## Instructions to follow
Could you reproduce each of the records below word for word, with nothing altered, added, or left out?
--- START OF Listed entries ---
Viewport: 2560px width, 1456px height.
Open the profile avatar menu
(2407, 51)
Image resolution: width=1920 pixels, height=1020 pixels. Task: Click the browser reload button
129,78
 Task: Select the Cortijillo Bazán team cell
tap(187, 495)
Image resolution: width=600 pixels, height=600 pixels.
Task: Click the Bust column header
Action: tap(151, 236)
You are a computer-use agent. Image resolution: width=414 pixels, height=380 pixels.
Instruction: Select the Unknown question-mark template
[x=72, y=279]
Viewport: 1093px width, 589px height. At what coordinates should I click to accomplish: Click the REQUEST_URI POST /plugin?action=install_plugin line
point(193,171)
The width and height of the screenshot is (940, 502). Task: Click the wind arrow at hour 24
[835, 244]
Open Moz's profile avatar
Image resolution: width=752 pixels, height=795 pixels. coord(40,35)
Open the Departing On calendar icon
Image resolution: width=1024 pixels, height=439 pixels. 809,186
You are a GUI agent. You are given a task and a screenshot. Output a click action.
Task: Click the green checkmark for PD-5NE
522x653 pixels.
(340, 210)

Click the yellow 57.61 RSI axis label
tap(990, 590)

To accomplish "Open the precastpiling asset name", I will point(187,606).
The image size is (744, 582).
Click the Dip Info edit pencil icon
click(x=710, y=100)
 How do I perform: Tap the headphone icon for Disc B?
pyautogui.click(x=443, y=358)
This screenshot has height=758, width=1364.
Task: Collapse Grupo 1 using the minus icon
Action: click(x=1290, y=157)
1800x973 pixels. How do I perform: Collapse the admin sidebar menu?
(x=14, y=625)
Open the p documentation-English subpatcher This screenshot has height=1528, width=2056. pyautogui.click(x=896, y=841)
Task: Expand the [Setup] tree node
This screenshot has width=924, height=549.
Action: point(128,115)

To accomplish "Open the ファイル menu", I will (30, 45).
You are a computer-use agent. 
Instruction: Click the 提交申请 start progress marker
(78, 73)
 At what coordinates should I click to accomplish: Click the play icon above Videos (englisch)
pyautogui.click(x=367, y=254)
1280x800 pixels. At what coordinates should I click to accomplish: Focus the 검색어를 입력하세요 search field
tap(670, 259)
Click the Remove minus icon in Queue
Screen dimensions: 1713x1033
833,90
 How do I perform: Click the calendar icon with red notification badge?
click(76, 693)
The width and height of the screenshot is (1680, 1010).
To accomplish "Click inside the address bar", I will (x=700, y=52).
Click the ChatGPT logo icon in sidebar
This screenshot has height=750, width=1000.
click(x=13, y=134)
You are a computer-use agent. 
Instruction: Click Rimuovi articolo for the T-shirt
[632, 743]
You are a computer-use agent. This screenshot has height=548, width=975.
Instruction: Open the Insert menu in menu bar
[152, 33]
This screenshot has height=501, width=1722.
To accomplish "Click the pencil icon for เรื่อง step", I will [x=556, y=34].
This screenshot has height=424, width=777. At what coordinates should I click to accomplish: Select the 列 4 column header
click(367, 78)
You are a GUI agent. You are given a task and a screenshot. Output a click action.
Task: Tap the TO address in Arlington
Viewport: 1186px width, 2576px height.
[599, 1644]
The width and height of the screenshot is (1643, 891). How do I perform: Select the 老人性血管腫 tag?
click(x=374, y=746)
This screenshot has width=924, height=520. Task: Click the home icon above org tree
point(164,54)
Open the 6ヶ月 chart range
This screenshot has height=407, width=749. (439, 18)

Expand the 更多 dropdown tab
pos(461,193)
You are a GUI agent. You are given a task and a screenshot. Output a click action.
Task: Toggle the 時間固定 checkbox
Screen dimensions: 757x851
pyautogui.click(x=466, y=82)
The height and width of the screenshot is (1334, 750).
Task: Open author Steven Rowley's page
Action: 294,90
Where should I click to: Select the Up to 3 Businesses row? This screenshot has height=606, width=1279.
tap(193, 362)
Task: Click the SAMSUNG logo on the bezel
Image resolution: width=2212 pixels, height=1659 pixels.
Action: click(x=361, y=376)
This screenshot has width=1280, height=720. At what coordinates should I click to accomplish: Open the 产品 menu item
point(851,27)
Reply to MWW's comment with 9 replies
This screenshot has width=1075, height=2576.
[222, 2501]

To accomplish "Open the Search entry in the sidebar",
--- END OF Listed entries ---
## Response
Viewport: 2560px width, 1456px height.
Open the profile avatar menu
(2407, 51)
Image resolution: width=1920 pixels, height=1020 pixels. Task: Click the browser reload button
129,78
 Task: Select the Cortijillo Bazán team cell
tap(187, 495)
Image resolution: width=600 pixels, height=600 pixels.
Task: Click the Bust column header
Action: tap(151, 236)
You are a computer-use agent. Image resolution: width=414 pixels, height=380 pixels.
Instruction: Select the Unknown question-mark template
[x=72, y=279]
Viewport: 1093px width, 589px height. At what coordinates should I click to accomplish: Click the REQUEST_URI POST /plugin?action=install_plugin line
point(193,171)
The width and height of the screenshot is (940, 502). Task: Click the wind arrow at hour 24
[835, 244]
Open Moz's profile avatar
Image resolution: width=752 pixels, height=795 pixels. coord(40,35)
Open the Departing On calendar icon
Image resolution: width=1024 pixels, height=439 pixels. 809,186
You are a GUI agent. You are given a task and a screenshot. Output a click action.
Task: Click the green checkmark for PD-5NE
522x653 pixels.
(340, 210)

Click the yellow 57.61 RSI axis label
tap(990, 590)

To accomplish "Open the precastpiling asset name", I will point(187,606).
The image size is (744, 582).
Click the Dip Info edit pencil icon
click(x=710, y=100)
 How do I perform: Tap the headphone icon for Disc B?
pyautogui.click(x=443, y=358)
This screenshot has height=758, width=1364.
Task: Collapse Grupo 1 using the minus icon
Action: click(x=1290, y=157)
1800x973 pixels. How do I perform: Collapse the admin sidebar menu?
(x=14, y=625)
Open the p documentation-English subpatcher This screenshot has height=1528, width=2056. pyautogui.click(x=896, y=841)
Task: Expand the [Setup] tree node
This screenshot has width=924, height=549.
Action: point(128,115)

To accomplish "Open the ファイル menu", I will (30, 45).
You are a computer-use agent. 
Instruction: Click the 提交申请 start progress marker
(78, 73)
 At what coordinates should I click to accomplish: Click the play icon above Videos (englisch)
pyautogui.click(x=367, y=254)
1280x800 pixels. At what coordinates should I click to accomplish: Focus the 검색어를 입력하세요 search field
tap(670, 259)
Click the Remove minus icon in Queue
Screen dimensions: 1713x1033
833,90
 How do I perform: Click the calendar icon with red notification badge?
click(76, 693)
The width and height of the screenshot is (1680, 1010).
To accomplish "Click inside the address bar", I will (x=700, y=52).
Click the ChatGPT logo icon in sidebar
This screenshot has height=750, width=1000.
click(x=13, y=134)
You are a computer-use agent. 
Instruction: Click Rimuovi articolo for the T-shirt
[632, 743]
You are a computer-use agent. This screenshot has height=548, width=975.
Instruction: Open the Insert menu in menu bar
[152, 33]
This screenshot has height=501, width=1722.
To accomplish "Click the pencil icon for เรื่อง step", I will [x=556, y=34].
This screenshot has height=424, width=777. At what coordinates should I click to accomplish: Select the 列 4 column header
click(367, 78)
You are a GUI agent. You are given a task and a screenshot. Output a click action.
Task: Tap the TO address in Arlington
Viewport: 1186px width, 2576px height.
[599, 1644]
The width and height of the screenshot is (1643, 891). How do I perform: Select the 老人性血管腫 tag?
click(x=374, y=746)
This screenshot has width=924, height=520. Task: Click the home icon above org tree
point(164,54)
Open the 6ヶ月 chart range
This screenshot has height=407, width=749. (439, 18)

Expand the 更多 dropdown tab
pos(461,193)
You are a GUI agent. You are given a task and a screenshot. Output a click action.
Task: Toggle the 時間固定 checkbox
Screen dimensions: 757x851
pyautogui.click(x=466, y=82)
The height and width of the screenshot is (1334, 750).
Task: Open author Steven Rowley's page
Action: 294,90
Where should I click to: Select the Up to 3 Businesses row? This screenshot has height=606, width=1279.
tap(193, 362)
Task: Click the SAMSUNG logo on the bezel
Image resolution: width=2212 pixels, height=1659 pixels.
Action: click(x=361, y=376)
This screenshot has width=1280, height=720. At what coordinates should I click to accomplish: Open the 产品 menu item
point(851,27)
Reply to MWW's comment with 9 replies
This screenshot has width=1075, height=2576.
[222, 2501]

To accomplish "Open the Search entry in the sidebar",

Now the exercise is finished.